Reactions: Like 5 | Winner 7 | Informative 1


----------



## Schnappie (13/3/16)

Thanks very interesting shootout helps me a lot personally. My tfv4 tank is too heavy on juice and I am not really a cloud chaser so i have been tempted to get a ceramic coil tank. That strawberry ice you make with vm juices sounds right up my ally


----------



## Schnappie (13/3/16)

Just worried that the juices i want to try in the tank is 70/30 vgpg ratio and i read the ceramic coils dont handle them well which is a big negative as most of my fave juices are on that ratio


----------



## Silver (13/3/16)

Thanks @Schnappie 
I am happy if it helps you

I cannot advise you on the Target/ceramic coil with higher VG juices
Perhaps @Rob Fisher or someone else can advise
I have only tried it with my "Strawberry Ice" blend which I estimate is about 45%VG and 55%PG. Its wicking fine with that once the initial priming is done 

By the way, the Strawberry Ice blend is so easy
I use a 10ml bottle to make it
I put in about 6ml of VM Strawberry 18mg
Then 23 drops of VM Menthol concentrate (I estimate thats prob around 10%)
Then the rest i put in a 50/50 PG/VG blend with zero nic

Final blend is about 11-12mg in nic strength 

You can play with the number of drops of menthol. 23 is my number. 15 makes it a weaker menthol and more strawberry and its also very nice

Reactions: Thanks 1


----------



## Schnappie (13/3/16)

Silver said:


> Thanks @Schnappie
> I am happy if it helps you
> 
> I cannot advise you on the Target/ceramic coil with higher VG juices
> ...


I will def be ordering vm strawberry and some menthol concentrate. Have a lot of vg and pg and nic around. Thanks a lot for sharing

Reactions: Like 1


----------



## Rob Fisher (13/3/16)

Silver said:


> I cannot advise you on the Target/ceramic coil with higher VG juices
> Perhaps @Rob Fisher or someone else can advise



In my second Target Tank I have Foggs Milky Way which is a 70/30 blend and a darker juice than the XXX in Tanks number 1. I can say that the ceramic coils have no problem keeping up with either juices and I purposely gave them a full go yesterday at the Paulie Juice Launch... so much so that I had to buy another bottle of Milky Way during the launch because the tank emptied pretty fast with everyone tasting and testing the tanks. My gut tells me the coil won't last as many refills as the one with the XXX which is almost clear juice but that's just a guess... it may well be just fine.

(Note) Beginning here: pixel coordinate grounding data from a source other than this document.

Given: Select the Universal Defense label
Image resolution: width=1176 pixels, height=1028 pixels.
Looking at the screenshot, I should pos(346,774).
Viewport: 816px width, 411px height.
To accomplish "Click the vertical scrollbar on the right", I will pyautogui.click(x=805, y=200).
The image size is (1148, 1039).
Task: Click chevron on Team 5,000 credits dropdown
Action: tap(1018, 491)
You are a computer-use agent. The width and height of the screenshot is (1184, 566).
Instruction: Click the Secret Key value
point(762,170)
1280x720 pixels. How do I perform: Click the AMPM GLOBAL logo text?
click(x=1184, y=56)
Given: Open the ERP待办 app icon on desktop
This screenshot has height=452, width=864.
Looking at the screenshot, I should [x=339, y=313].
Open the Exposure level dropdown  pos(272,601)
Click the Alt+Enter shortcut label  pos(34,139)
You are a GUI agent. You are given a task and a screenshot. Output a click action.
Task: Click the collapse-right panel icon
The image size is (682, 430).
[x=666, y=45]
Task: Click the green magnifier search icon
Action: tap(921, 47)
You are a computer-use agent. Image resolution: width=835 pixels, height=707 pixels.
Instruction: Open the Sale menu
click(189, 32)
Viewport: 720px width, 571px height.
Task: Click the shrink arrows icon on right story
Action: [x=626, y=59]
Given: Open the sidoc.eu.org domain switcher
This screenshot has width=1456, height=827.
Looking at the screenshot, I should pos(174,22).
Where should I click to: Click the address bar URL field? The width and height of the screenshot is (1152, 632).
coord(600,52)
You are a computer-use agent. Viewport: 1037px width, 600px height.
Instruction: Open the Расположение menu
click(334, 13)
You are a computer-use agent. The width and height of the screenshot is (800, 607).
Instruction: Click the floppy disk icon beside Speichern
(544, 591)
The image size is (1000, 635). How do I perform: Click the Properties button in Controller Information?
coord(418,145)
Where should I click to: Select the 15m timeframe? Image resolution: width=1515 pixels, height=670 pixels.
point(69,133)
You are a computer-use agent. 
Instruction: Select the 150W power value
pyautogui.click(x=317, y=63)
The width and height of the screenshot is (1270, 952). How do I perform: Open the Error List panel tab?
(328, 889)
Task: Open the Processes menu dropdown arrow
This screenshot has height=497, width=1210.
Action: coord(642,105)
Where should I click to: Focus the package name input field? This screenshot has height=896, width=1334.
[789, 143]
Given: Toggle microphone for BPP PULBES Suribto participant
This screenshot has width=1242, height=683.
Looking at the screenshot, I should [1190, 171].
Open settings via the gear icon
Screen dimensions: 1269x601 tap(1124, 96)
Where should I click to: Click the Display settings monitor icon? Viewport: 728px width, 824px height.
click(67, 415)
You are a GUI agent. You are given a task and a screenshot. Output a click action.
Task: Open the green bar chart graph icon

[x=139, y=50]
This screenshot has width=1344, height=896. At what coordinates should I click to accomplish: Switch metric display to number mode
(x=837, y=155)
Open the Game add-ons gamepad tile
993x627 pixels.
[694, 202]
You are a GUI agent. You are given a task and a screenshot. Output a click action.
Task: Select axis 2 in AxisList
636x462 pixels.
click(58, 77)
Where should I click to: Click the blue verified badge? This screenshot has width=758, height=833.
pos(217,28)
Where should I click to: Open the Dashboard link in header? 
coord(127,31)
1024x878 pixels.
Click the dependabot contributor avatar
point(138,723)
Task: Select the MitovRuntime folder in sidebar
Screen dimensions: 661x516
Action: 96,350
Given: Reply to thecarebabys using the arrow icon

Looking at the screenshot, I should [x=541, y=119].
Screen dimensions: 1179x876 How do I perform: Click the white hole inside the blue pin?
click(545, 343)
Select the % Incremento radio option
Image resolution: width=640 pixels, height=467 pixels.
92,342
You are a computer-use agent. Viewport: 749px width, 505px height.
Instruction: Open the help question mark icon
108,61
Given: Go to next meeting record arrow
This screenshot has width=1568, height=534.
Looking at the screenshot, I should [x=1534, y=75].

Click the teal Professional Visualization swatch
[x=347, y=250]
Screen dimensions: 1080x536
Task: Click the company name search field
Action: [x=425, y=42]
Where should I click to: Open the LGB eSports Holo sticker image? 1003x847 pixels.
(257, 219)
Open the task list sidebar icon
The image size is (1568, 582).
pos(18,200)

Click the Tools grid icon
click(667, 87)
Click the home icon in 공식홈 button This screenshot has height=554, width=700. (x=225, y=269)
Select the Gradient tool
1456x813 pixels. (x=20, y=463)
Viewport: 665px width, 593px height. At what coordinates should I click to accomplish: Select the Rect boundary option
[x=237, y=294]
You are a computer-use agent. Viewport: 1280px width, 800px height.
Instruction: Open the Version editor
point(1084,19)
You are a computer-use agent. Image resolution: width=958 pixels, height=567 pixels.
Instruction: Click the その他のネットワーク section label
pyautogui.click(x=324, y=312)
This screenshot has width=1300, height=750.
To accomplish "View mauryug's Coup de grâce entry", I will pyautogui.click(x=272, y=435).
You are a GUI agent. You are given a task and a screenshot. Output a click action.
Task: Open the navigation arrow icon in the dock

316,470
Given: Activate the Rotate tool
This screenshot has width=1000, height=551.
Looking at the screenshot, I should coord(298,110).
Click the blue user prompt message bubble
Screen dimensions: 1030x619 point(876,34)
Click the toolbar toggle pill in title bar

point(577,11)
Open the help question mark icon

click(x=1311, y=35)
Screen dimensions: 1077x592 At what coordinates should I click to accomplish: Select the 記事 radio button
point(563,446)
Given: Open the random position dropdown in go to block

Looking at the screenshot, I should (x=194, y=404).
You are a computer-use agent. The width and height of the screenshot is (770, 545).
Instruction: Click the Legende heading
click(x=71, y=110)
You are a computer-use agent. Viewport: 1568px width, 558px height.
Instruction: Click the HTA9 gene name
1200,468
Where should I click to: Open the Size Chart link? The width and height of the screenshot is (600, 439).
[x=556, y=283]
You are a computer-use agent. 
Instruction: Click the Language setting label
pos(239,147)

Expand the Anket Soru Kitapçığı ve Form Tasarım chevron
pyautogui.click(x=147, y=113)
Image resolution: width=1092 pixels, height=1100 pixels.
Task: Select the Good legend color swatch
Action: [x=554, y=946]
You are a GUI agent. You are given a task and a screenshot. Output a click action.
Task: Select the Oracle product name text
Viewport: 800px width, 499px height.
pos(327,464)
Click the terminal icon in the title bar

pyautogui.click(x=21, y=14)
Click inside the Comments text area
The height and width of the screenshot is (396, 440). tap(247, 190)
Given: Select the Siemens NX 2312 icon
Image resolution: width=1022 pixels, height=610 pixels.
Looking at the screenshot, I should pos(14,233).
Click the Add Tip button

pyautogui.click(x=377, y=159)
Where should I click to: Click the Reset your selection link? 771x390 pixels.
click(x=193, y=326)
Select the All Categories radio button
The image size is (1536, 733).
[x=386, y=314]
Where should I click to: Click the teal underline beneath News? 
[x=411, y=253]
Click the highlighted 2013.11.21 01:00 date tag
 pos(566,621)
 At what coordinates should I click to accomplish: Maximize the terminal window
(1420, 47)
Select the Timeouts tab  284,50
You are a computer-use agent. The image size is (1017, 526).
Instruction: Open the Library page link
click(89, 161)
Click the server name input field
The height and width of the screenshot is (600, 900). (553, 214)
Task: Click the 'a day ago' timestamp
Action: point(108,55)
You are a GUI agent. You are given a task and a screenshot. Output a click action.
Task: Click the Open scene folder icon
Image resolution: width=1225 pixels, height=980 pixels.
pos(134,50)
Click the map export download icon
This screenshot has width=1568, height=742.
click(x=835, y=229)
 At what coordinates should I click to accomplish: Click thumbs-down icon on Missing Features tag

I'm on refill number 54 on the XXX Tank and the coil is showing no sign of being needed to be changed... that is quite unbelievable! Tanks 2 with the Milky Way is on refill number 10 and still the flavour is awesome... every time I gave the tanks to someone at the meet to try it was always the same result... Wow... and I have never tasted Milky Way like that... and that includes @BigGuy who's juice it is! I also chatted to @Oupa from Vapour Mountain yesterday evening (well he beeped me) and he wanted to thank me for the recommendation to get a Target Tank to really taste his juices and that he should start with XXX... he was also amazed.

Now before I start to look like a ceramic fanatic there are some cons... priming is a pain and the coils really need some attention the first time you use them as well as plenty of non firing sucks... or you could use the syringe under pressure method which I find even more of a pain and messy!

And I guess the biggest con of all is that the coils go through juice at a rate of knots and you can't fill the tank and go out... you need to take a juice bottle with you.

But if you are after pure flavour then there isn't a tank to touch the Target Tank right now...

PS This coming week should see the arrival of the Atom Ceramic Coils for the Sub Tank... no more on this until I have loaded one up and tried it. Also there are a couple of other tanks that will hit our shores real soon that have ceramic based coils...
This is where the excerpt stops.